Assembly of data produced by novel sequencing technologies
CBCB faculty: Mihai Pop
For the past thirty years, the main method for sequencing DNA has been
a technique called Sanger sequencing,
named after it's developer Frederick Sanger.
Despite continued advances -- modern automated sequencing machines can
sequence up to 2000 bp at a time -- this sequencing method has two
major limitations. First, the length of the DNA that can be
reliably sequenced is limited due to limitations in the power of
discrimination between fragment sizes during electrophoresis.
Second, the DNA being sequenced must be present at a high enough
concentration before sequencing can proceed. Therefore, Sanger
sequencing is not applicable to the sequencing of small amount of DNA,
such as the DNA contained in a single eukaryotic cell. Furthermore,
the techniques used to amplify the DNA to the concentrations necessary
for sequencing can induce mutations, thereby reducing the accuracy of
the sequencing process.
Scientists have been developing new sequencing technologies that have
the potential to overcome these limitations of Sanger sequencing.

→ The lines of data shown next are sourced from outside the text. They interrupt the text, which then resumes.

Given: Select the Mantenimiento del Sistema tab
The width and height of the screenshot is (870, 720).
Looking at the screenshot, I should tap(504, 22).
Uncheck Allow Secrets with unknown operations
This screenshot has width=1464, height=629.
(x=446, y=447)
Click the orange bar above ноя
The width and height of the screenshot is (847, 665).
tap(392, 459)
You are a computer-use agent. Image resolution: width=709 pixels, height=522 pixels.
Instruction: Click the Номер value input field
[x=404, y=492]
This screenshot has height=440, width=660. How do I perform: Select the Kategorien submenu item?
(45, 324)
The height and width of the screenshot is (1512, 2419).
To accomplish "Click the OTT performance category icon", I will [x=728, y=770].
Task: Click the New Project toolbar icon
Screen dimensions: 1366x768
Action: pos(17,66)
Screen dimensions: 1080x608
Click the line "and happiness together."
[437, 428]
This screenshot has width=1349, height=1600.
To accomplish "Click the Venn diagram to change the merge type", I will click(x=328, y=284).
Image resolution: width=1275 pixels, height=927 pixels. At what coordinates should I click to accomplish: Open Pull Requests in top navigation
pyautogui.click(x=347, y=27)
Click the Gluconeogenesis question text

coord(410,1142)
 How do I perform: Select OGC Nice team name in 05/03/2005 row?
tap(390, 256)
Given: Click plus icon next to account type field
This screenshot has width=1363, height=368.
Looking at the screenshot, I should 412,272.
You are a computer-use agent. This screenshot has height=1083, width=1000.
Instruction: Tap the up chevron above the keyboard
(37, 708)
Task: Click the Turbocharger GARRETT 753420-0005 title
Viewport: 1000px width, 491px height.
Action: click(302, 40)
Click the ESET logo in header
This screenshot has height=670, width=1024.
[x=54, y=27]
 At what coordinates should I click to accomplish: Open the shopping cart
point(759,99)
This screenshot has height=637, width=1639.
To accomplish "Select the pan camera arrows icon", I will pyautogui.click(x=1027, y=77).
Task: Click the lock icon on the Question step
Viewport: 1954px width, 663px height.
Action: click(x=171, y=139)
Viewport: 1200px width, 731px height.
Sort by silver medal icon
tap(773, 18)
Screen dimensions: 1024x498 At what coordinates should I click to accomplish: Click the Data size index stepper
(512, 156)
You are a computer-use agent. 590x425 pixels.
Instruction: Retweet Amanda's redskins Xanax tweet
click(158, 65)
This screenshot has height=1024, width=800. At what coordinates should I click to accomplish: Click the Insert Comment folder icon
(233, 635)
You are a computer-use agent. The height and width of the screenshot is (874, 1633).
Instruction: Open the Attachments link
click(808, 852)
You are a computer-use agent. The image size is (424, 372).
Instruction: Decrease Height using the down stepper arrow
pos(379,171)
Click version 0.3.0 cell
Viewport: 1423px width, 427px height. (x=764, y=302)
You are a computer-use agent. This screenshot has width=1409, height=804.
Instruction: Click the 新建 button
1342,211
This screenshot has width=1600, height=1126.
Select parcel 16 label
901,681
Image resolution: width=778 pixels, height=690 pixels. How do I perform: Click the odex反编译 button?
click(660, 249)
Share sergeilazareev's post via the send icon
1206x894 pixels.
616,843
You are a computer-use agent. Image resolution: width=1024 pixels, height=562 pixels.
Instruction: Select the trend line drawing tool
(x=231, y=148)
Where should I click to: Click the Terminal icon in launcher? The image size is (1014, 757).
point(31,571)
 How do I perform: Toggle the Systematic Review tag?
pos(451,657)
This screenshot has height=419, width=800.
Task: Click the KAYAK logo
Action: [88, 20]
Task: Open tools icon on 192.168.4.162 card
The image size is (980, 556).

Two main areas of research show greatest promise:
- Nanopore technologies -
the DNA is "dragged" through a pore, one base at a time, allowing
a detection mechanism to identify each of the bases as it passes
through the pore.
- Pyrosequencing -
pyrosequencing harnesses the same mechanism organisms use to replicate
their DNA. Starting with a single strand of DNA, an enzyme
(called polymerase),
builds, base by base, a complementary strand in order to create the
well known double-helix structure. In pyrosequencing, the
polymerase reaction is modified to emit light as each base
gets incorporated. By controlling the addition of bases to the
reaction, scientists can decode the DNA from the pattern of the light
emitted.
The data produced by such sequencing technologies pose challenges to
assembly software. The patterns of sequencing errors are
different from Sanger sequencing, for example,
pyrosequencing-based methods are known to mis-estimate the number of
bases in homopolymers - stretches of DNA composed of the repetition of
a particular base. Such issues require the development of new
software for assigning qualities to the sequence data and for error
correction. In addition, the sequence reads produced by novel
sequencing methods are generally short. So far, the longest reads
produced by the technology developed by 454
Life Sciences, are on the order of approximately 150 bp.
Current assembly algorithms rely on the longer reads produced by Sanger
sequencing, and also on the information contained in mate-pairs,
information currently not produced by other sequencing technologies.
Our group is currently involved in developing assembly algorithms that
take into account the specific characteristics of the sequences
produced by 454 Life Sciences.
This project is a collaboration with Robert Boissy from the Center for
Genomic Sciences.
|